- Problem to work on -
Return every line of the records that includes the string "checkbox".

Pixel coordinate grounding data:

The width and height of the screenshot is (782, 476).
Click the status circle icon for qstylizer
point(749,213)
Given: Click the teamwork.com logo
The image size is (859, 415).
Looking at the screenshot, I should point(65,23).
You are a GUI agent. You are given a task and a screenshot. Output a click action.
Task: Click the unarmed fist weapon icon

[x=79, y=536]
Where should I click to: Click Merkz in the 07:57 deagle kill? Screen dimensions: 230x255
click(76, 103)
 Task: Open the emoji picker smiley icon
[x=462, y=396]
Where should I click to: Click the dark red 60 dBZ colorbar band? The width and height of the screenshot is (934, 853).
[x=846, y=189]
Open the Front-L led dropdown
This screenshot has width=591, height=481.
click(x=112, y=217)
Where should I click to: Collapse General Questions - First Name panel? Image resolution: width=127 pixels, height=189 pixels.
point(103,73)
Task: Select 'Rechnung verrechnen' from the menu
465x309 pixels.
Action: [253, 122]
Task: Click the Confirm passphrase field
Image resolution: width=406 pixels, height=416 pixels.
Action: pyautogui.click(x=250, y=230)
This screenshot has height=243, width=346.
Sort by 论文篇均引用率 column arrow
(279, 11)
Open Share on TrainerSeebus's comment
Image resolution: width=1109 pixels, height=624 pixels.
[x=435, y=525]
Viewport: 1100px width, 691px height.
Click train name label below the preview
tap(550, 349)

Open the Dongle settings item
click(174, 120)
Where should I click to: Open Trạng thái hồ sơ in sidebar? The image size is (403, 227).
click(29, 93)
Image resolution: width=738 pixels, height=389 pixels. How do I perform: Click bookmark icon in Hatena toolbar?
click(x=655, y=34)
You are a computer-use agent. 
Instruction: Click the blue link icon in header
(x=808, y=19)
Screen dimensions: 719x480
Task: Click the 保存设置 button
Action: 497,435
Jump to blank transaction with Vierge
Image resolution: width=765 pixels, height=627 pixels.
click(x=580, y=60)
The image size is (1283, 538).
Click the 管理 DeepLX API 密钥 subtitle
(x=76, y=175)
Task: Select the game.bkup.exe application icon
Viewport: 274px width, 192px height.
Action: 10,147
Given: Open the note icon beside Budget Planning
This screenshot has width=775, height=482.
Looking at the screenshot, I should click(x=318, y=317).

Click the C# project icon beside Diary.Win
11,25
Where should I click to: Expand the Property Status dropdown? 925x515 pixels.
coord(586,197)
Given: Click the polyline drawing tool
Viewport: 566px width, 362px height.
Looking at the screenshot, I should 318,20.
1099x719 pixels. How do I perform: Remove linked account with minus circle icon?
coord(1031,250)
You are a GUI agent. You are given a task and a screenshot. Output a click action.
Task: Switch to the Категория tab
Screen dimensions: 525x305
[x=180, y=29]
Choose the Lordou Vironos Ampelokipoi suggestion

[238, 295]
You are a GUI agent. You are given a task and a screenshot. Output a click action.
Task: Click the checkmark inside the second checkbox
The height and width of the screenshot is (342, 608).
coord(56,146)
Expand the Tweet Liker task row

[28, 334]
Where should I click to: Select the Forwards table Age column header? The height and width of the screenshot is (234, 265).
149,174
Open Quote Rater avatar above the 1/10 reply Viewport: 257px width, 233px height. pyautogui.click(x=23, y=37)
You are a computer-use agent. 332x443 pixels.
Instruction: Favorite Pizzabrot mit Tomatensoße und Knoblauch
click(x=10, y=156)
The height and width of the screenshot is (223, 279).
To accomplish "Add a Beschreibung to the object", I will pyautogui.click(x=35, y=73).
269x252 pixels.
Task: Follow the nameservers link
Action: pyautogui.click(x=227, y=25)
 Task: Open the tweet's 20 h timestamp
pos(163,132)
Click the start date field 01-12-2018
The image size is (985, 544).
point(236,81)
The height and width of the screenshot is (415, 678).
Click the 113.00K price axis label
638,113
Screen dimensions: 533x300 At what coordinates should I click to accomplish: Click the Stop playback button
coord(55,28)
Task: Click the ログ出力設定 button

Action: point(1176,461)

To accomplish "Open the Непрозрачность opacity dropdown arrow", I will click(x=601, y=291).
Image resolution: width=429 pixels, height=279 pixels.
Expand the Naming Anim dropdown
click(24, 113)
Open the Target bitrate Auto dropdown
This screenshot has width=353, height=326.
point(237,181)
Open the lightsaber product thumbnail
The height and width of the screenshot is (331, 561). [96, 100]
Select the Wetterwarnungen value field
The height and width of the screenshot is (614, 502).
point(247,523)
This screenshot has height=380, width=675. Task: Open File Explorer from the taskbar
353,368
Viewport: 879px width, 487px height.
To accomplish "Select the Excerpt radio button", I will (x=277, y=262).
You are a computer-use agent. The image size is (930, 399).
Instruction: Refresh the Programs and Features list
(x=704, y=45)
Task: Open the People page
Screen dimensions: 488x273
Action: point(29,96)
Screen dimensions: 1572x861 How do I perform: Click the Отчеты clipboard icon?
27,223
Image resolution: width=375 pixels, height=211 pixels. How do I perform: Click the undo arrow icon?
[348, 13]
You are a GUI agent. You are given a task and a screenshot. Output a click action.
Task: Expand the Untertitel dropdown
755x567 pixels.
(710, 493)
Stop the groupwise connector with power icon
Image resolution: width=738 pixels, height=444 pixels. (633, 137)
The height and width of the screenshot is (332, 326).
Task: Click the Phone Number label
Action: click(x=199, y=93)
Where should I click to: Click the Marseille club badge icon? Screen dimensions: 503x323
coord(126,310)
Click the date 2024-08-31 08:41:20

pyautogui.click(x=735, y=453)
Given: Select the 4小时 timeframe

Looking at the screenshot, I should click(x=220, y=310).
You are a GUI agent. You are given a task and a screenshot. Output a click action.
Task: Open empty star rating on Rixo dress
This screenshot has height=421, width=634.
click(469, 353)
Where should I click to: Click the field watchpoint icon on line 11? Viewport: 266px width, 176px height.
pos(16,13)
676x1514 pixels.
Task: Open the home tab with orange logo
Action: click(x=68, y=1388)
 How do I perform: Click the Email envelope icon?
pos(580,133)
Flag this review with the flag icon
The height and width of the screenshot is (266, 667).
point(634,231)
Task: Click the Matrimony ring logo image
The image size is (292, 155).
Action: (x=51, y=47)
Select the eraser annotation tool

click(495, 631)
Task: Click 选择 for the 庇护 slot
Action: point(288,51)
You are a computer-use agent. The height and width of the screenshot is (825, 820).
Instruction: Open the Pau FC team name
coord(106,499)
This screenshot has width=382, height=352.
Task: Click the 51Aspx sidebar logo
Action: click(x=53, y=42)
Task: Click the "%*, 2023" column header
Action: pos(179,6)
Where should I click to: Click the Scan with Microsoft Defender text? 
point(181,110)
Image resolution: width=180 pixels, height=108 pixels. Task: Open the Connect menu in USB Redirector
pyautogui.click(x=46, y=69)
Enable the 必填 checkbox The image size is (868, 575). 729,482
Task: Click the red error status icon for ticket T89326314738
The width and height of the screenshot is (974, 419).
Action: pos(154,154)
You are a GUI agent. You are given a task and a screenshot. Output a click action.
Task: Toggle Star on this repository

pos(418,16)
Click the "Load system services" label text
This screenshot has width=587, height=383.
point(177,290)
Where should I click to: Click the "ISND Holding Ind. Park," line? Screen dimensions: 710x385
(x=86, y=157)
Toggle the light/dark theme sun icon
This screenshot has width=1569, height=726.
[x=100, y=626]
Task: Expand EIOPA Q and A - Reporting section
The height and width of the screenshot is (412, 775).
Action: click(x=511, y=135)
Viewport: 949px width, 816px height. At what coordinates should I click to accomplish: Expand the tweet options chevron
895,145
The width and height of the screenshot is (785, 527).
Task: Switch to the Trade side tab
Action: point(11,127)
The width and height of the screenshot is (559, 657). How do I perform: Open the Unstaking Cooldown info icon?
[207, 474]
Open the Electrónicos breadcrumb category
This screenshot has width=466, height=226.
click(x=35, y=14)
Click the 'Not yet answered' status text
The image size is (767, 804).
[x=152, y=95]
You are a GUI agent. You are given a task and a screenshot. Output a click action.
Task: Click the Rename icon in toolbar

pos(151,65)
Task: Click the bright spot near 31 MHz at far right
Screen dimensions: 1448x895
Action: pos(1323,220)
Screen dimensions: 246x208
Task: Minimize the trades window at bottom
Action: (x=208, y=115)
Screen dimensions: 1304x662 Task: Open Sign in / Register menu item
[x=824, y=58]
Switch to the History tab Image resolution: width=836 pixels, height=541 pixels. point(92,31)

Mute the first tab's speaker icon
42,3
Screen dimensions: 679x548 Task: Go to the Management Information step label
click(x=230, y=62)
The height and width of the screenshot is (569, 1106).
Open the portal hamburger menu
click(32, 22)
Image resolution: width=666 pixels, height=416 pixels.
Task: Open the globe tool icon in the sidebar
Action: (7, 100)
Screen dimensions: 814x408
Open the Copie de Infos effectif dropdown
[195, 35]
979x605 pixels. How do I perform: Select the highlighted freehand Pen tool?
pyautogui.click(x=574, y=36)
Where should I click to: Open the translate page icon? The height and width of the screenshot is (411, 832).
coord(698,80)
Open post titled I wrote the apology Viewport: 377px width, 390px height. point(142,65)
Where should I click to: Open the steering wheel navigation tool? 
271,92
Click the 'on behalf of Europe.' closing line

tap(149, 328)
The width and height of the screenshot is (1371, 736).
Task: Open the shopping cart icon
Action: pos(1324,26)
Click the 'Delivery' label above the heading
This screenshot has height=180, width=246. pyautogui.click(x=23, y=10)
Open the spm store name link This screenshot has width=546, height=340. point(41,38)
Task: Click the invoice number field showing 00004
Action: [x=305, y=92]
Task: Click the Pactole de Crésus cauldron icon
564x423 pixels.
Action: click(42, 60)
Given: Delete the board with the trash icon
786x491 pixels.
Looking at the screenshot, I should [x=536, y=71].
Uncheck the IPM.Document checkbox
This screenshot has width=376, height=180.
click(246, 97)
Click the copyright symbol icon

- Response -
Task: Click the checkmark inside the second checkbox
Enable the 必填 checkbox The image size is (868, 575). 729,482
Uncheck the IPM.Document checkbox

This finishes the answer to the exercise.